Toby: *hops on lap, sticks butt in my face*

Me: *deposits Toby on the floor*

Toby: *hops on lap, plays with my fingers as I type*

Me: *deposits Toby on the floor*

Toby: *hops on lap, rolls onto his back onto laptop*

Me: *deposits Toby on the floor*

Toby: *leaps onto my shoulder, walks down my chest, puts his ass in my face*

Me: *throws Toby on floor*

Toby: *purrs madly, leaps onto lap*

Me: THIS IS NOT A GAAAAAAAAAAAAAME!!!!!!

Toby: *attempts to gnaw my nose*

Me: *throws Toby onto floor*

Toby: *purrs until he chokes, leaps on my chest, sticks ass in my face*

Me: *frantically throws edamame*

Toby: *catapults off my boobs, chases a new Harold as if his life depended on it*

Me: FINALLY. *goes back to work*

Toby: *leaps onto chest, drops edamame on laptop, sticks his ass in my face*

Me: AAAAAAAAAAAAAAAAAAAARGH!


Comments

This Is Not A Game — 5 Comments

  1. Harold.

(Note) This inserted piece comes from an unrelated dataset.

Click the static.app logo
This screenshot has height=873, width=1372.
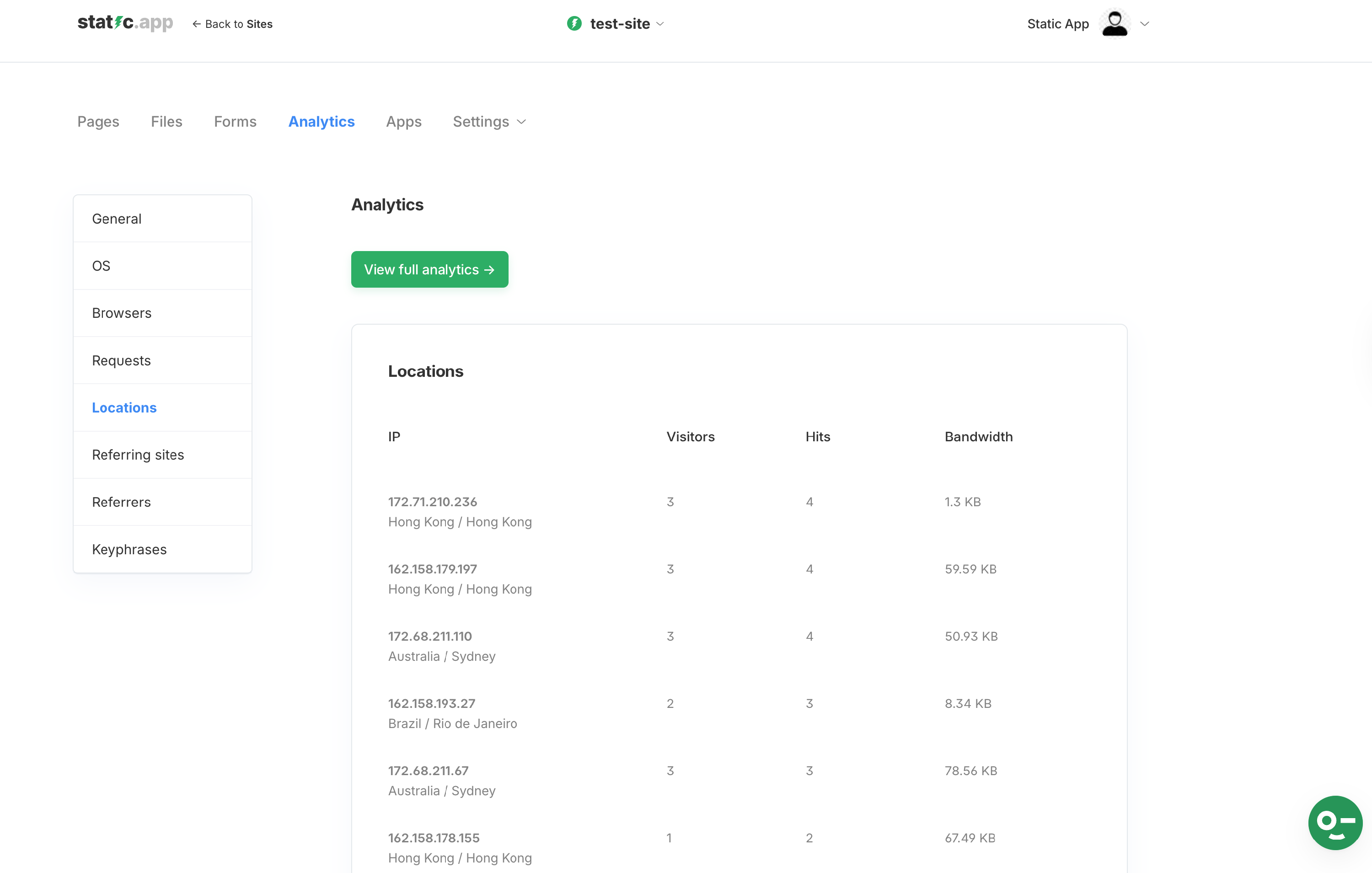pyautogui.click(x=125, y=23)
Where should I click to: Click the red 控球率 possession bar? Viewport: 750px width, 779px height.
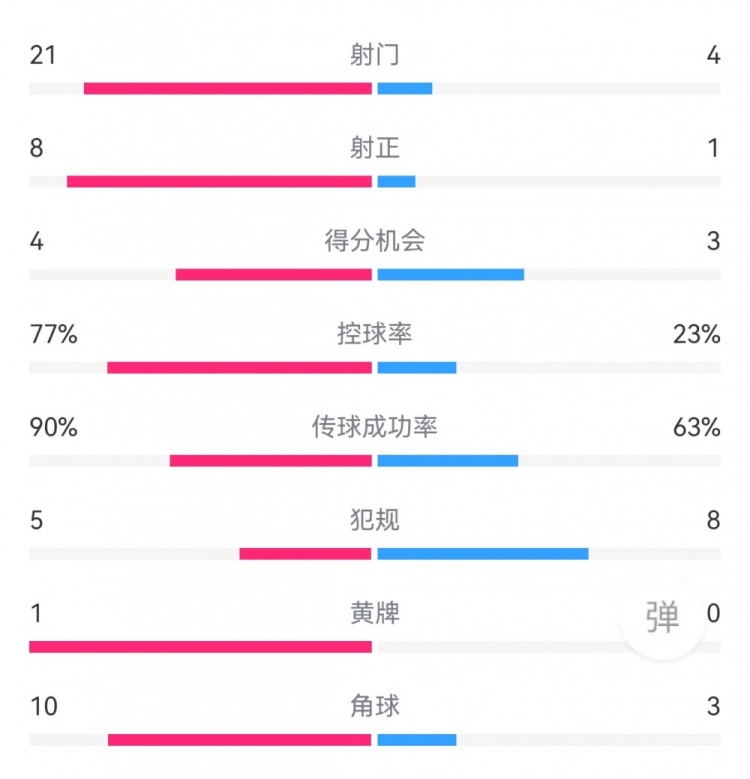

I love it.
    Lyra likes to remind me that dust bunnies hide, so she gets herself into the strangest places & brings them to me.
    The worst was last week while I had the stomach flu. Lacy insisted on lying on my gurgling belly & chasing the noise. She weighs 12 lbs. so I promptly spewed every time. dammit. Throwing them off seems to encourage them … ?
    When you get mad, remember how bored we’d be without them.